We slipped back behind some trees and watched them move along for a bit, but was disappointed to see them stop by the water. They was strung out in a long line, and the weasel with the bag moved in front of the line and the line sort of gathered around him in a horseshoe shape. The weasel put the bag on the ground, opened it, and took out something I couldn’t recognize at first. I squatted down so I could see better between their legs, and when I did, I caught my breath. They was passing a man’s battered head among them, and they was each sitting down and taking a bite of it, passing it to the next weasel, like they was sharing a big apple.
Jim, who had squatted down beside me, said, “Oh, Huck, chile, look what they doing.”
Not knowing what to do, we just stayed there, and then we heard that beating sound we had heard before.
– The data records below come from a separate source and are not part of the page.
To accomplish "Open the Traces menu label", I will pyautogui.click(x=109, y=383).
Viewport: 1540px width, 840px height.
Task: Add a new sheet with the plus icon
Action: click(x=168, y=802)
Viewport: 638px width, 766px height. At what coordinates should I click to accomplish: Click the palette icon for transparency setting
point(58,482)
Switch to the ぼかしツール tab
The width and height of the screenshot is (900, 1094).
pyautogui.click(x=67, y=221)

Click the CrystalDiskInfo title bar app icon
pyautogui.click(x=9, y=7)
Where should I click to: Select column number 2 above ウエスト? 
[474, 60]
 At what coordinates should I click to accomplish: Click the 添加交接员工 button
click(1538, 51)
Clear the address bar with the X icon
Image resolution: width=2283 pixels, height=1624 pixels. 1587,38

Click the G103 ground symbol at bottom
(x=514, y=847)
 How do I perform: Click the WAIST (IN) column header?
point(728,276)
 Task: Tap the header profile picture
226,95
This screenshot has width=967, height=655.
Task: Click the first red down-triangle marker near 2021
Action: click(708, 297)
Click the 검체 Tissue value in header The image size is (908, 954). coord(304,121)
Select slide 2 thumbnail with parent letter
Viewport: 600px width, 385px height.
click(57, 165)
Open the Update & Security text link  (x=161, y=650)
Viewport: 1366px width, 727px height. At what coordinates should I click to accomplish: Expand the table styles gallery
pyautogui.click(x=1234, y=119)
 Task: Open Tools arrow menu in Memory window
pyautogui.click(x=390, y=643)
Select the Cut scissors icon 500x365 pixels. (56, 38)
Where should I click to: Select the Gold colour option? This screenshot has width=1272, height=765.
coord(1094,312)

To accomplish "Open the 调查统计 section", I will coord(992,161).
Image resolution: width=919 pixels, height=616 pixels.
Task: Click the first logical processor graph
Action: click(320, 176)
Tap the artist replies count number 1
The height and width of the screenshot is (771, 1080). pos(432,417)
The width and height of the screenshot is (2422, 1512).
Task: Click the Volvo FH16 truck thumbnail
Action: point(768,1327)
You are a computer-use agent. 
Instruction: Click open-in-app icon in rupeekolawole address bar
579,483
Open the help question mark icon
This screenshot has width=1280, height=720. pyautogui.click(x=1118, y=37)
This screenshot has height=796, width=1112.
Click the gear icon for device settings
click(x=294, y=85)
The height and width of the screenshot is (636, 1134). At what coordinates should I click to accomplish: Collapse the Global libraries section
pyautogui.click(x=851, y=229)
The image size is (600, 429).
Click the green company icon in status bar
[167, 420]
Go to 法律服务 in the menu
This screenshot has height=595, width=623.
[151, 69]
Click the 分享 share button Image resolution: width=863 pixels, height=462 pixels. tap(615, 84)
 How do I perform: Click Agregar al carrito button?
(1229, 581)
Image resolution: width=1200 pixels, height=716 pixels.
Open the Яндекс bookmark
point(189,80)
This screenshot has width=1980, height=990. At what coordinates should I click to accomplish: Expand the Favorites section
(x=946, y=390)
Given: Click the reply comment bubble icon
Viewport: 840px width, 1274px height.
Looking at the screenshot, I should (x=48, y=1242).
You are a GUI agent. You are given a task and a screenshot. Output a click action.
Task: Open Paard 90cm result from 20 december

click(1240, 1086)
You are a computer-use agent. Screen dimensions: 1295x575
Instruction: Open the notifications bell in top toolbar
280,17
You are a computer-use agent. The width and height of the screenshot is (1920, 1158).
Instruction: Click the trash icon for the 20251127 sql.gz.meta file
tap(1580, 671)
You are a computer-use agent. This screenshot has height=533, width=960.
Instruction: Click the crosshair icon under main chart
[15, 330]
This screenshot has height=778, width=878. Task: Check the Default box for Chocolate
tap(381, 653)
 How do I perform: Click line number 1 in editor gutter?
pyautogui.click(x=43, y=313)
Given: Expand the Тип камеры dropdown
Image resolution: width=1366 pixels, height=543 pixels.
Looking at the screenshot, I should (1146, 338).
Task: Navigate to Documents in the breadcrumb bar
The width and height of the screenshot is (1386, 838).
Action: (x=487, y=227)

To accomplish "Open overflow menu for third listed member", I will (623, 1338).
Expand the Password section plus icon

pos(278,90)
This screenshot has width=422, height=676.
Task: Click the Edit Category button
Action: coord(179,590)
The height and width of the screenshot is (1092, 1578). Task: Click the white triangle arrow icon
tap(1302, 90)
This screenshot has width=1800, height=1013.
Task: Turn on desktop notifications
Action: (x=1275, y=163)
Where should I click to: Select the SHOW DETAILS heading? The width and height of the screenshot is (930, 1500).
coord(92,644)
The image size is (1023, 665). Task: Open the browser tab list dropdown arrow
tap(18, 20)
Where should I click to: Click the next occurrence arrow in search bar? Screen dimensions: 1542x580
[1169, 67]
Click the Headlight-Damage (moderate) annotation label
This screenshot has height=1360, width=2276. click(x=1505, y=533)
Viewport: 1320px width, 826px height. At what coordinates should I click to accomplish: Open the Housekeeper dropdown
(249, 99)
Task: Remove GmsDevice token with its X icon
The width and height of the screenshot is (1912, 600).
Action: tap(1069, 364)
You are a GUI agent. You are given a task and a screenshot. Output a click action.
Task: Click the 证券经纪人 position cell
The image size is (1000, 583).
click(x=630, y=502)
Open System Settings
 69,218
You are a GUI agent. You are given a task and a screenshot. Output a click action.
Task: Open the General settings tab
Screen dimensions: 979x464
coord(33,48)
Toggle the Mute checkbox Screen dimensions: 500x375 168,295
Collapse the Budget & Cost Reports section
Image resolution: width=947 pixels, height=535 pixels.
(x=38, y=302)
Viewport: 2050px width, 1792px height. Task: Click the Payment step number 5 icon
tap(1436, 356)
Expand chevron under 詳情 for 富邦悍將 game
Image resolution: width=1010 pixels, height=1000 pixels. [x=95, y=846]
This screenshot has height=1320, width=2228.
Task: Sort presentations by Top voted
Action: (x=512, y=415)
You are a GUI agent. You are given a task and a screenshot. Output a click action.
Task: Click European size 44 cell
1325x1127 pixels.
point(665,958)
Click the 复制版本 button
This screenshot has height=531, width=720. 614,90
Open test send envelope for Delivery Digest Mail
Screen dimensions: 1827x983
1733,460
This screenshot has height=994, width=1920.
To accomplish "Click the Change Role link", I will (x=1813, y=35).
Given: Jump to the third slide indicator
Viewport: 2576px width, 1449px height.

Off to our left was a whole batch of torches moving in our direction.
“More of them,” Jim said.
Silent, but as quick as we could, we started going away from them. They didn’t even know we was there, but they was driving us along like we was wild game ’cause they was looking for that rabbit, I figured.
After a bit, we picked up our pace, because they was closing. As we went more quickly through the woods, two things happened. The woods got thicker and harder to move through, and whatever was behind us started coming faster. I reckoned that was because now they could hear us. It may not have been us they was looking for, but it was darn sure us they was chasing.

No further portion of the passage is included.